> 提示文:
::::::::

中心を点\(P\)に持つ円と直線\(g\)との交点\(Q\)を求める.
\(x\)座標を求める.
$$\begin{eqnarray}
x^2+\left(y+1\right)^2&=&1
\\x^2+\left(\color{red}{\frac{x}{t}-1}\color{black}{}+1\right)^2&=&1\;\cdots\;g:y=\frac{x}{t}-1を代入
\\x^2+\left(\frac{x}{t}\right)^2&=&1
\\x^2\left(1+\frac{1}{t^2}\right)&=&1
\\x^2\left(\frac{t^2+1}{t^2}\right)&=&1
\\x^2&=&\frac{t^2}{t^2+1}
\\x&=&\sqrt{\frac{t^2}{t^2+1}}\;\cdots\;x\ge0
\\&=&\frac{t}{\sqrt{t^2+1}}
\end{eqnarray}$$
\(y\)座標は\(g\)を用いて求める.
$$\begin{eqnarray}
y&=&\frac{x}{t}-1
\\&=&\frac{\frac{t}{\sqrt{t^2+1}}}{t}-1
\\&=&\frac{1}{\sqrt{t^2+1}}-1
\end{eqnarray}$$
面積\(A_1\)(=四角形\(ABCO\))を求める.
$$\begin{eqnarray}
A_1&=&\overline{OA}\cdot\overline{AB}\;\cdots\;長方形の面積
\\&=&t\cdot\frac{1}{2}\frac{1}{1+t^2}
\\&=&\frac{t}{2\left(1+t^2\right)}
\end{eqnarray}$$
面積\(A_2\)(=凾数\(f\)と線分\(\overline{CB}\)及び\(y\)軸で囲まれる領域(図の\(x\lt0\)の領域の着色は間違い))を求める.
$$\begin{eqnarray}
2y&=&\frac{1}{1+x^2}
\\1+x^2&=&\frac{1}{2y}
\\x^2&=&\frac{1}{2y}-1
\\x^2&=&\frac{1}{2y}-1
\\&=&\frac{1-2y}{2y}
\\x&=&\sqrt{\frac{1-2y}{2y}}
\end{eqnarray}$$
$$\begin{eqnarray}
A_2&=&\int_{\frac{1}{2\left(1+t^2\right)}}^{\frac{1}{2}} x\mathrm{d}y
\\&=&\int_{\frac{1}{2\left(1+t^2\right)}}^{\frac{1}{2}} \sqrt{\frac{1-2y}{2y}} \mathrm{d}y
\\&=&\int_{\sqrt{\frac{1}{\left(1+t^2\right)}}-1}^{0}
\sqrt{\frac{1-\left(u+1\right)^2}{\cancel{2y}}}\cancel{\sqrt{2y}}\mathrm{d}u
\\&&\;\cdots\;u=\sqrt{2y}-1,\;\frac{\mathrm{d}u}{\mathrm{d}y}
=\frac{1}{2}\frac{1}{\sqrt{2y}}\cdot2=\frac{1}{\sqrt{2y}},\;\mathrm{d}y=\sqrt{2y}\mathrm{d}u
\\&&\;\cdots\;\frac{1}{2}\rightarrow\sqrt{2\cdot \frac{1}{2}}-1=0
\\&&\;\cdots\;\frac{1}{2\left(1+t^2\right)}\rightarrow\sqrt{2\cdot \frac{1}{2\left(1+t^2\right)}}-1
=\frac{1}{\sqrt{1+t^2}}-1
\\&=&\int_{\frac{1}{\sqrt{1+t^2}}-1}^{0}
\sqrt{1-\left(u+1\right)^2}\mathrm{d}u
\end{eqnarray}$$
面積\(B_1\)(=三角形\(PQR\))を求める.

::::::::

> 課題: 面積を求める計算を、最後の文の後から書き進めてください。 ここから先のエントリは、面積を求める計算とは関係のない別の資料です。

::::::::

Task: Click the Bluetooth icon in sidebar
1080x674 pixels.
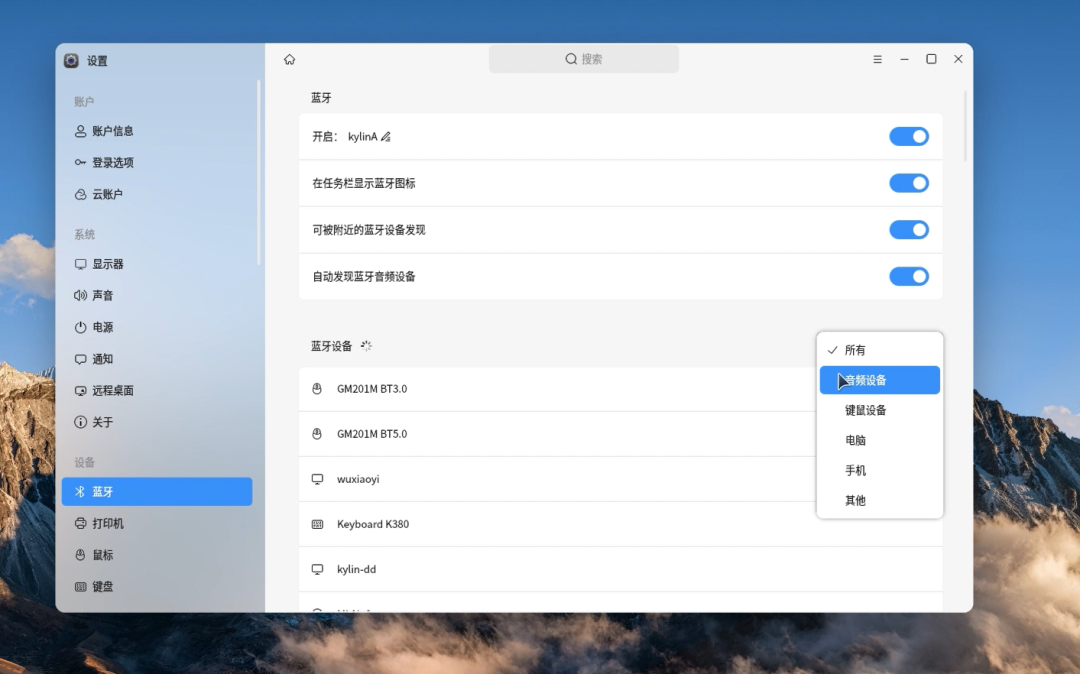Action: click(x=81, y=492)
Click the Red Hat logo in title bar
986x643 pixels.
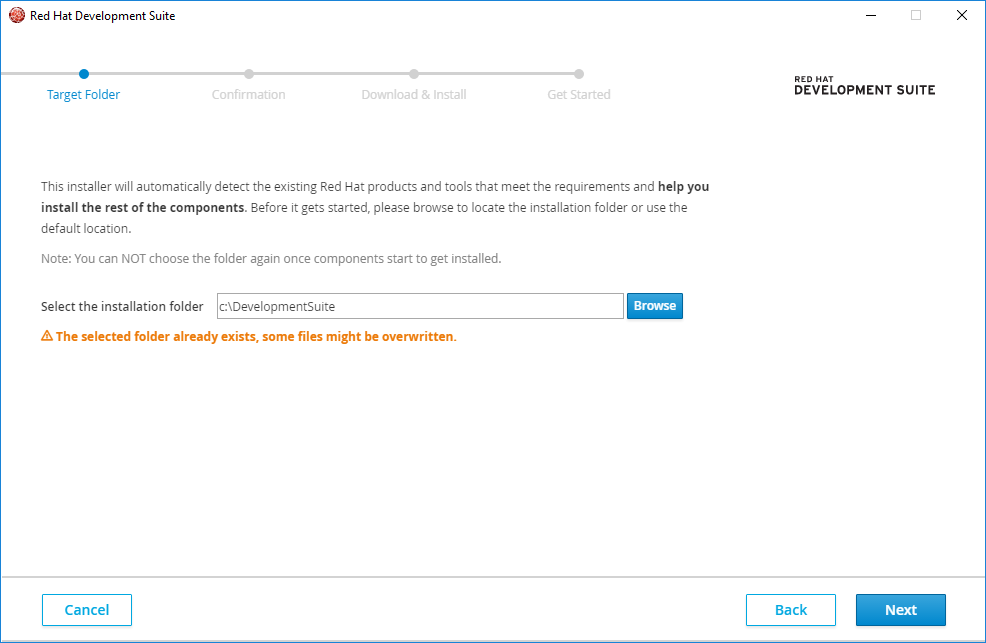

::::::::

> 解答結果:
$$\begin{eqnarray}
B_1&=&\frac{1}{2}\overline{QR}\cdot\overline{PR}\;\cdots\;三角形の面積
\\&=&\frac{1}{2}\cdot\frac{t}{\sqrt{t^2+1}}\cdot\left\{1+\left(\frac{1}{\sqrt{t^2+1}}-1\right)\right\}
\\&=&\frac{1}{2}\cdot\frac{t}{\sqrt{t^2+1}}\cdot\frac{1}{\sqrt{t^2+1}}
\\&=&\frac{t}{2\left(1+t^2\right)}
\end{eqnarray}$$
面積\(B_2\)(=円\(x^2+(y-1)^2=1\)と線分\(\overline{QR}\)及び\(y\)軸で囲まれる領域)を求める.
$$\begin{eqnarray}
x^2+\left(y+1\right)^2&=&1
\\x^2&=&1-\left(y+1\right)^2
\\x&=&\sqrt{1-\left(y+1\right)^2}
\end{eqnarray}$$
$$\begin{eqnarray}
B_2&=&\int_{\frac{1}{\sqrt{t^2+1}}-1}^{0} x \mathrm{d}y
\\&=&\int_{\frac{1}{\sqrt{t^2+1}}-1}^{0} \sqrt{1-\left(y+1\right)^2} \mathrm{d}y
\end{eqnarray}$$
扇PQRの面積を求める.
$$\begin{eqnarray}
扇PQR&=&半径1の面積\cdot比率=\left(1\cdot1\cdot\pi\right)\cdot\frac{\theta}{2\pi}
&=&\frac{\theta}{2}
\end{eqnarray}$$
\(\theta\)と\(t\)の関係式を求める.
$$\begin{eqnarray}
\tan{\left(\theta\right)}&=&\frac{t-0}{0-(-1)}=\frac{t}{1}=t
\\\tan^{-1}{\left(t\right)}&=&\theta
\end{eqnarray}$$
扇PQRの面積を介して.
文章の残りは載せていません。